• **What you have to do**: Return exactly, please, the lines from the one containing "Open the 2h timestamp on patrick's tweet" to the last line of the entries below, and nothing else, leaving pictures out.

Collected data entries

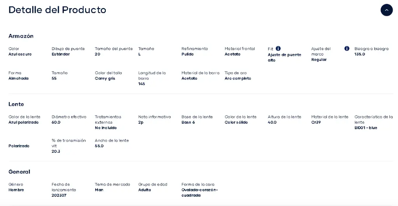Open the Fit info icon

[x=278, y=48]
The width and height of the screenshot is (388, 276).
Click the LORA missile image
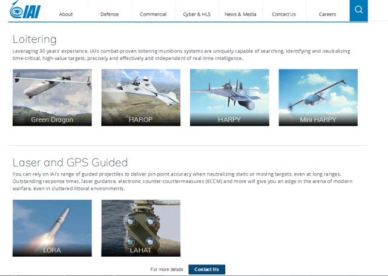coord(52,224)
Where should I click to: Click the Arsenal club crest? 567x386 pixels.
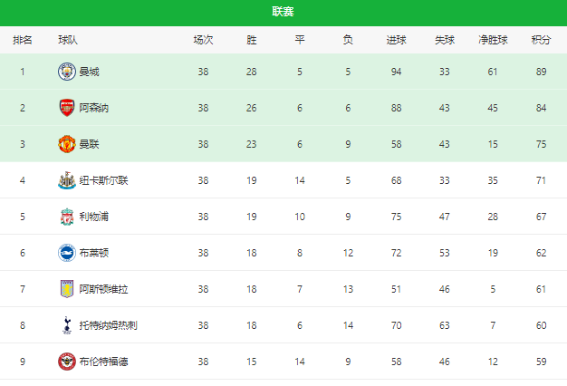coord(67,108)
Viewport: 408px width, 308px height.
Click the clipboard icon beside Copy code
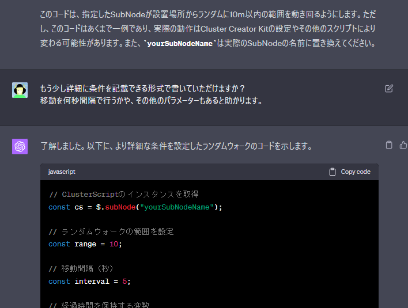[x=333, y=172]
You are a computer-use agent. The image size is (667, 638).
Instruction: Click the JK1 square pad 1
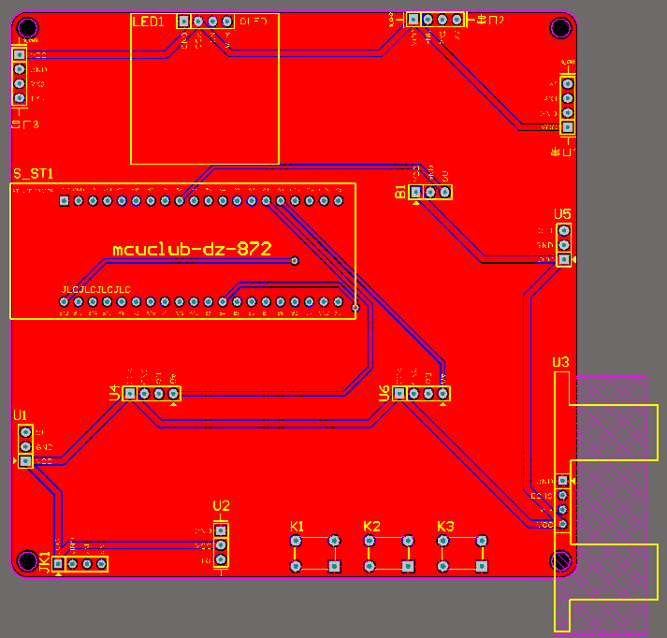coord(58,564)
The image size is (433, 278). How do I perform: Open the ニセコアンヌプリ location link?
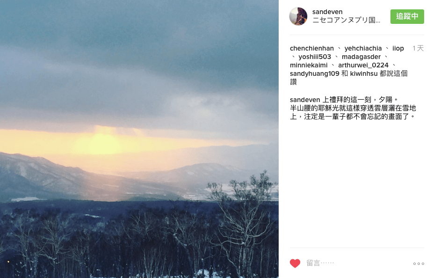coord(346,20)
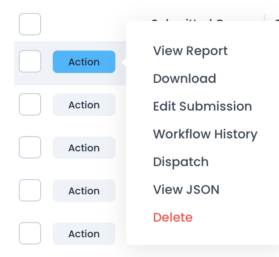
Task: Click the red Delete option
Action: point(173,217)
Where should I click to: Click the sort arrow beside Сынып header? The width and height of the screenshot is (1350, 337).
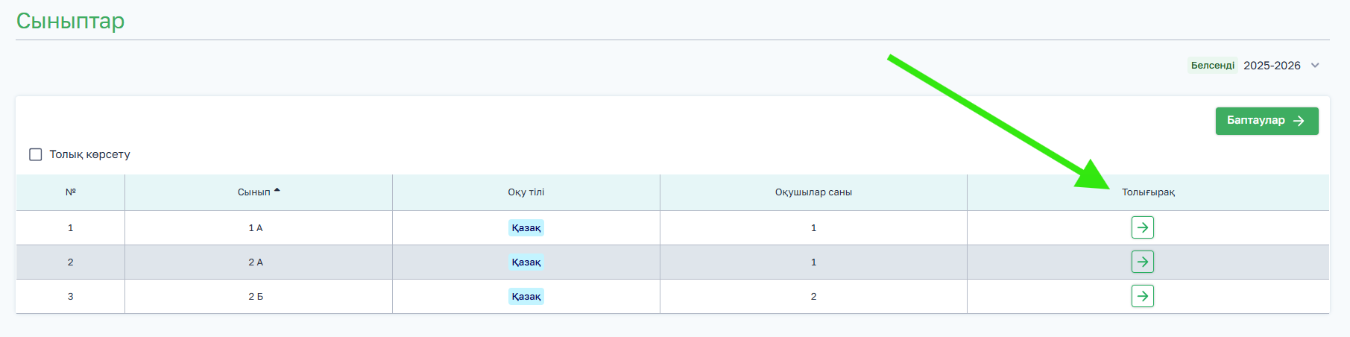[277, 191]
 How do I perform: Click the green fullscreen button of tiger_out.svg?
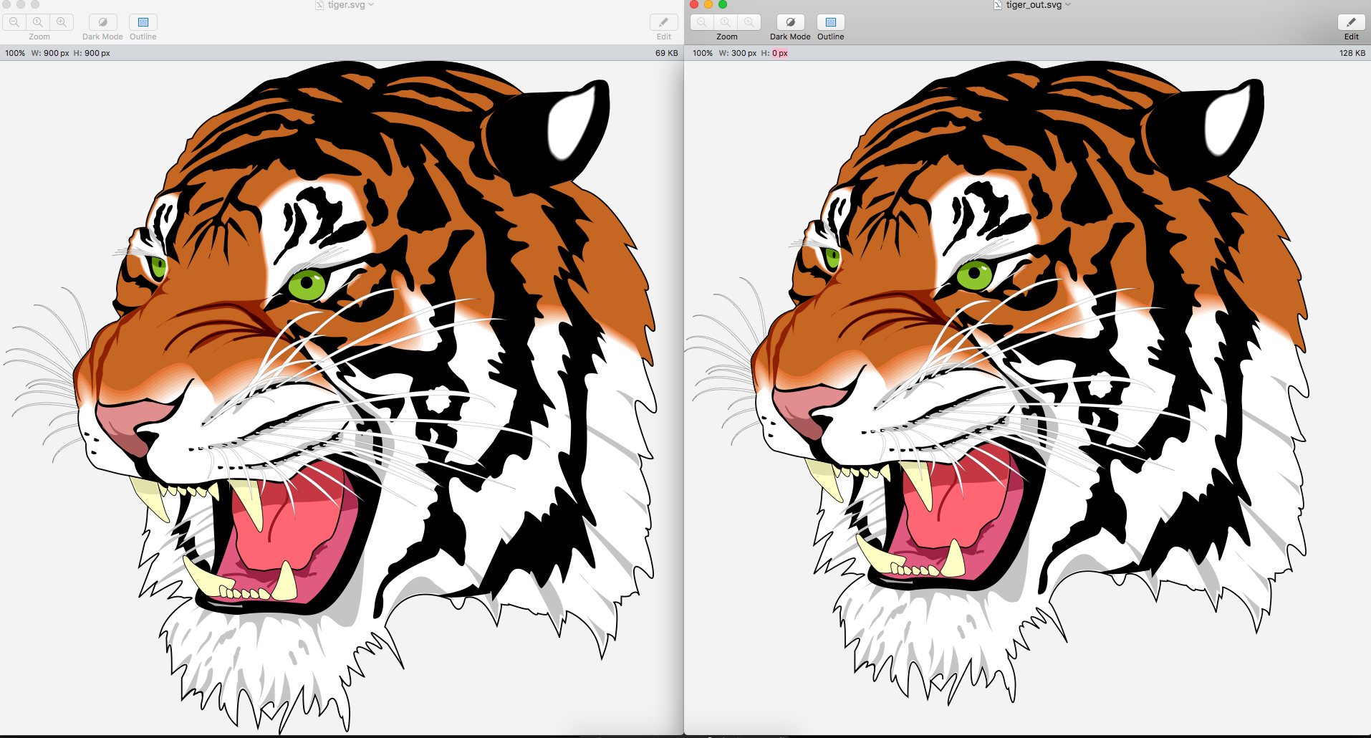723,4
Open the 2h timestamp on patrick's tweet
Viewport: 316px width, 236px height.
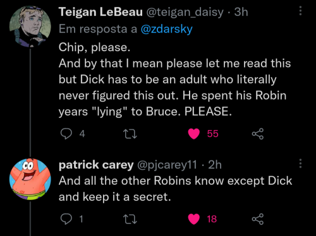click(215, 165)
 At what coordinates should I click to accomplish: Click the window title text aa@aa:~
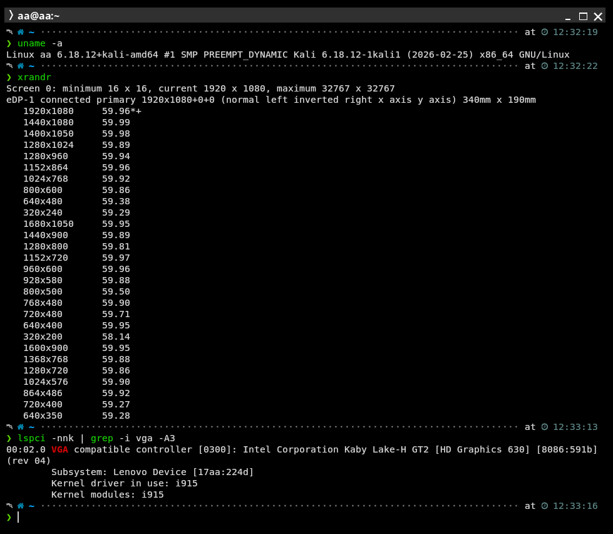(x=38, y=16)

• **Answer below**:
Open the 2h timestamp on patrick's tweet
Viewport: 316px width, 236px height.
click(215, 165)
 At what coordinates should I click to accomplish: Click the window title text aa@aa:~
(x=38, y=16)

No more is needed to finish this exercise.